I didn’t expect that I would die,
I didn’t know I had to dignify
A bid for future, peace, and freedom
With an iron-clad, no-nonsense, water-tight reason
Why I wished to go out that night
And dance away ‘neath cool neon light.
I didn’t know I would become a martyr
Midst clouds of alcohol-scented laughter
That out of a mist of foaming CO2
A cruelly aimed gun would come thrusting through
And excise the heart of the life I had made
A hope for tomorrow gone with each bullet sprayed.

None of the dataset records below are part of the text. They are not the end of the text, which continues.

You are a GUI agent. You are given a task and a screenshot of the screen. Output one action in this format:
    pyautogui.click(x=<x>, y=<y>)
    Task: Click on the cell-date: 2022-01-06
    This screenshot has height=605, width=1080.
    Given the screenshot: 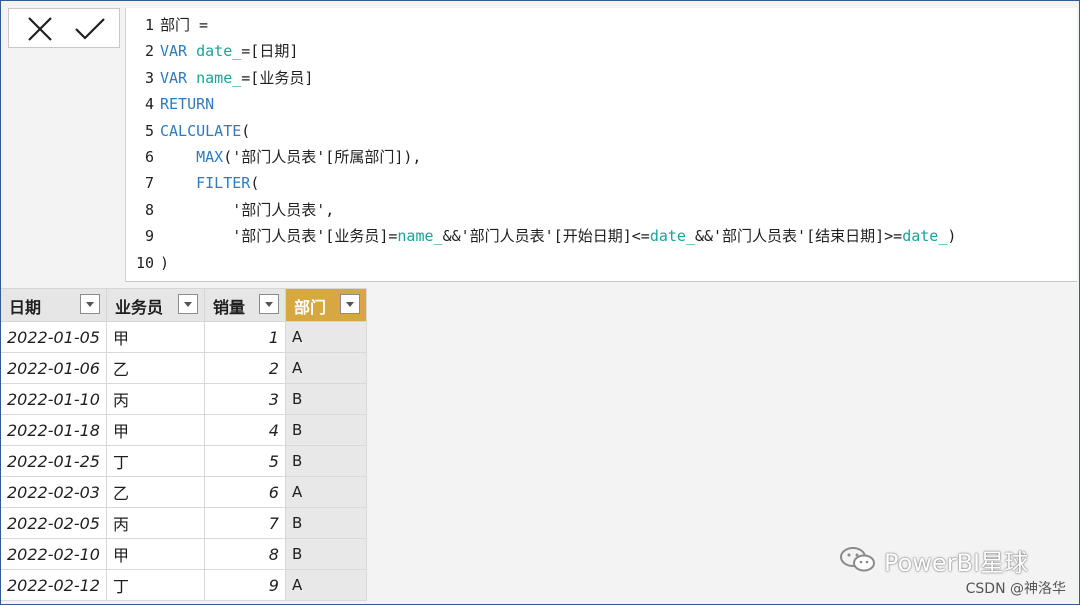 What is the action you would take?
    pyautogui.click(x=54, y=368)
    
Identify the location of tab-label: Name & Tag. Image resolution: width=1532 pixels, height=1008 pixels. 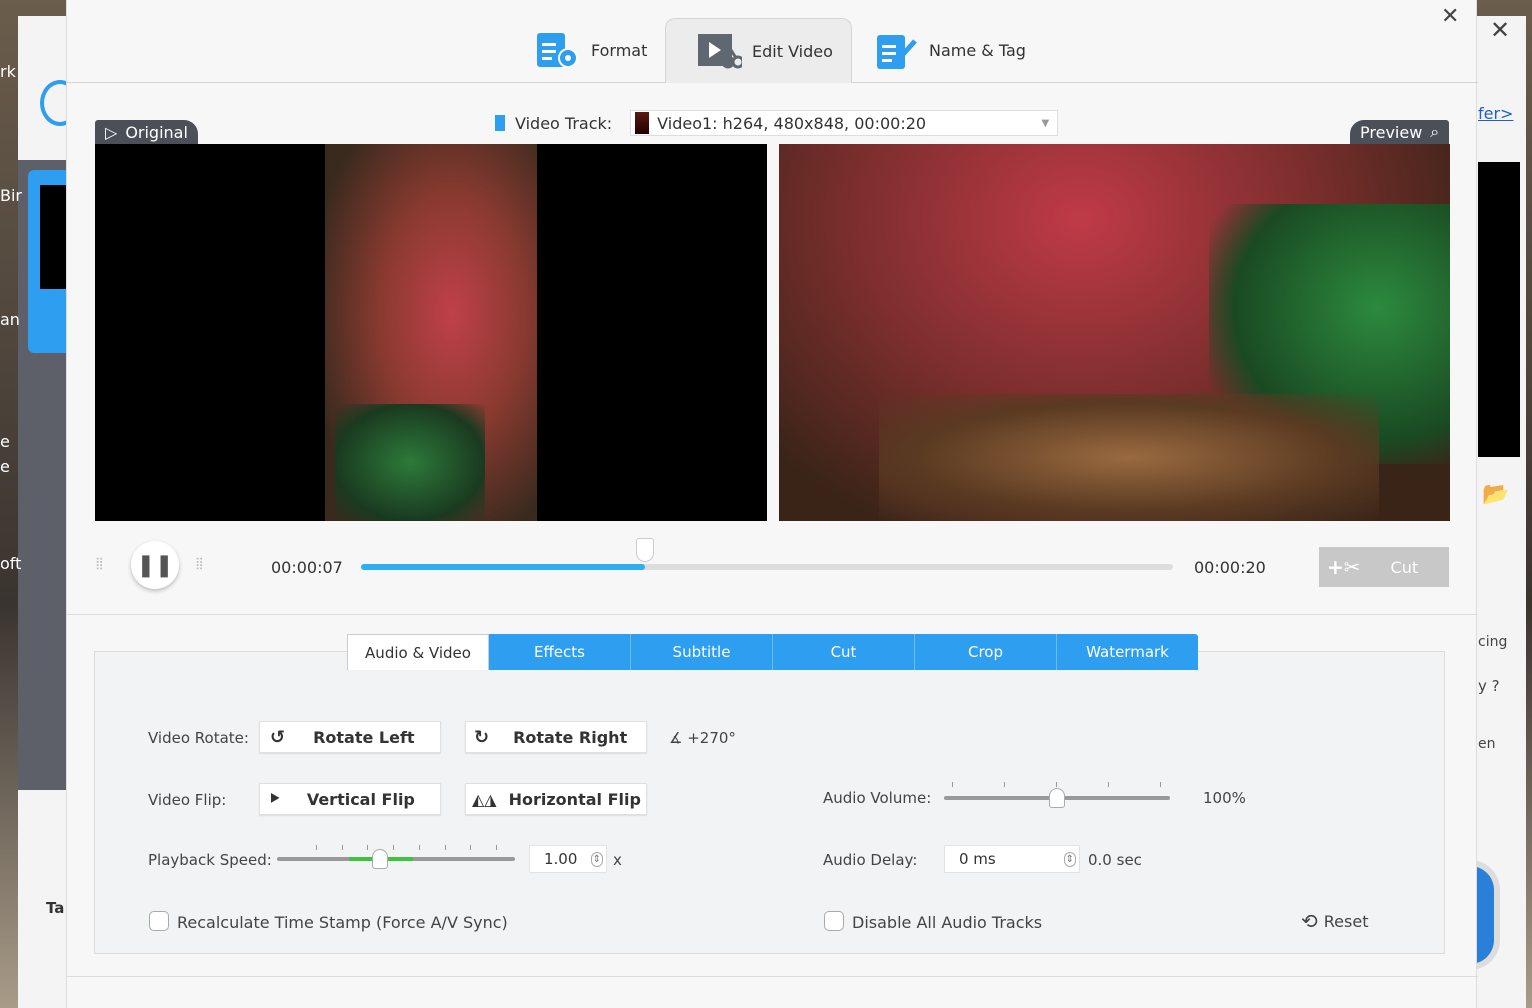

I never had much, just an old battered case
With a misspelled logo set in the wrong type-face.
But I had a picture of those I had left behind
And on the back Te queremos my mother had signed.
In the early days here when things got too tough
I would take it on out and remember the love.
But little by little I made my way,
I got my own place and I earned my own pay.
I made new friends and I learned who I was
Sent half my pay home and was happy because
My future was mine as I saw fit
And I was damn proud of myself, I must admit.
After a while I got a pay raise
5 times what dad earned in my childhood days.
I moved downtown and forgot day-to-day hustles,
Joined a gym, got a plan, and worked hard on my muscles.
Home and away politics were easily dismissed;
Second amendment rights were never high on the list.
So I lived the dream, and dreaming I danced
By freedom, hope, and my boyfriend romanced.
Then at the height of the day and on the cusp of tomorrow
The spirits of night beckoned and summoned I followed.
The choice was not mine; it was the gunman’s blast
That spun me on round as we danced our last dance.